For solar, it's a similar issue, as "The Sun notoriously doesn't shine at night," and although that sounds hilarious and obvious, I heard that quote from a Nobel Lariat giving a speech on solar pump at a local university in 2011. Wind power is similar in this regard because when the wind is not blowing you cannot collect energy. If the wind blows more steadily at night, but humans need the draw down in energy during the day, then we have a problem don't we?
The answer of course is to find a way to store the energy created and then use it at a later date. Some ideas have been to pump pressure underground in giant tanks, which would take the energy being created at the time, and that pressure would blow out during the day turning an energy generation device. That could work.
There was an article in Discover Magazine in September of 2012 titled; "Tornado Tech - Excess Heat from Power Plants or Seawater Could be Twisted into a Renewable Energy Source," which brings up a very interesting topic of vortex flows and efficiency of heat engines, propulsion and energy generation.
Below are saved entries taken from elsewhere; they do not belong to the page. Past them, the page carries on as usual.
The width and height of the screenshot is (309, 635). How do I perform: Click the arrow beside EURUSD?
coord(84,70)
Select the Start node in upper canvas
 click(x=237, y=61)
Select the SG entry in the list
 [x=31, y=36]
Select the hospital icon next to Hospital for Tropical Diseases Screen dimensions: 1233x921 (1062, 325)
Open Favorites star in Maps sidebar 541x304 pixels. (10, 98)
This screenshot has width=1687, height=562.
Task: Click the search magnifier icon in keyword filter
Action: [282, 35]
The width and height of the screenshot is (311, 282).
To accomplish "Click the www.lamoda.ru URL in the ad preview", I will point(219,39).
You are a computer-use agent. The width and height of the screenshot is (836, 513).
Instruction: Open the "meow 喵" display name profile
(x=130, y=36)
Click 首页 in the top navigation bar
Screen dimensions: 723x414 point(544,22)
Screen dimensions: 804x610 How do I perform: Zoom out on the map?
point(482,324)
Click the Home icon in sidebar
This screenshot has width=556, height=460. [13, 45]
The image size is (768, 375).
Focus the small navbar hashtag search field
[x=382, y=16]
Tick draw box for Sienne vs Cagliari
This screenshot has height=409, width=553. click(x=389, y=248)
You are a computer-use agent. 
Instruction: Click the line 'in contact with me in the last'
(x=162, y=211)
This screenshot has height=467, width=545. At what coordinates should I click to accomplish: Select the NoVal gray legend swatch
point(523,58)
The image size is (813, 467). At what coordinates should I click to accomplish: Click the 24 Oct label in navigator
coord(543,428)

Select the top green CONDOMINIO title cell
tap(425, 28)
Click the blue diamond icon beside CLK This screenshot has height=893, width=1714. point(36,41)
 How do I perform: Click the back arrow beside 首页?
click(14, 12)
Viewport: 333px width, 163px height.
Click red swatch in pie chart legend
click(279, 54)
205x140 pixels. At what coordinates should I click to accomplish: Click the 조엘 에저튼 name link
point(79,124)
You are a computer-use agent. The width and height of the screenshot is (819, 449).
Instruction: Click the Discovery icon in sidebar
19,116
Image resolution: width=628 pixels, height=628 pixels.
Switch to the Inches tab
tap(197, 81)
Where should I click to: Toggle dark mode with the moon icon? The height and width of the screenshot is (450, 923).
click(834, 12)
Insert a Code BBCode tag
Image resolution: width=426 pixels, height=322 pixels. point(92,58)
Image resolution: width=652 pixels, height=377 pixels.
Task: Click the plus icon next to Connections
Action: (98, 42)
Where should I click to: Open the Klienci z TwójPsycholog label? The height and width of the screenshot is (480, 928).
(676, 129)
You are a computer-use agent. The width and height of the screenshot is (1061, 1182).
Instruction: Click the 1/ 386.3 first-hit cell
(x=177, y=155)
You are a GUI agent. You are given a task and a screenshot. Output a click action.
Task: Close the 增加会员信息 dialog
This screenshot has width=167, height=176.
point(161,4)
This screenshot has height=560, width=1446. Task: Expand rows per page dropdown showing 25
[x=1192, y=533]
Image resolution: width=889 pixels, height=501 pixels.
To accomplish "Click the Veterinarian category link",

Such a scheme obviously makes sense, but what will the next step be in energy storage? Remember every time we collect energy from one place and convert it into electricity for something else we lose a little bit of energy, we never get 100% efficiency. In the case of wind power and then creating pressure, we lose a little bit of energy in the pumps which pump up the pressure, and we lose a little bit of energy from the friction of the device which turns to generate electricity. Not to mention the energy loss from the friction of the blades turning, and the system itself.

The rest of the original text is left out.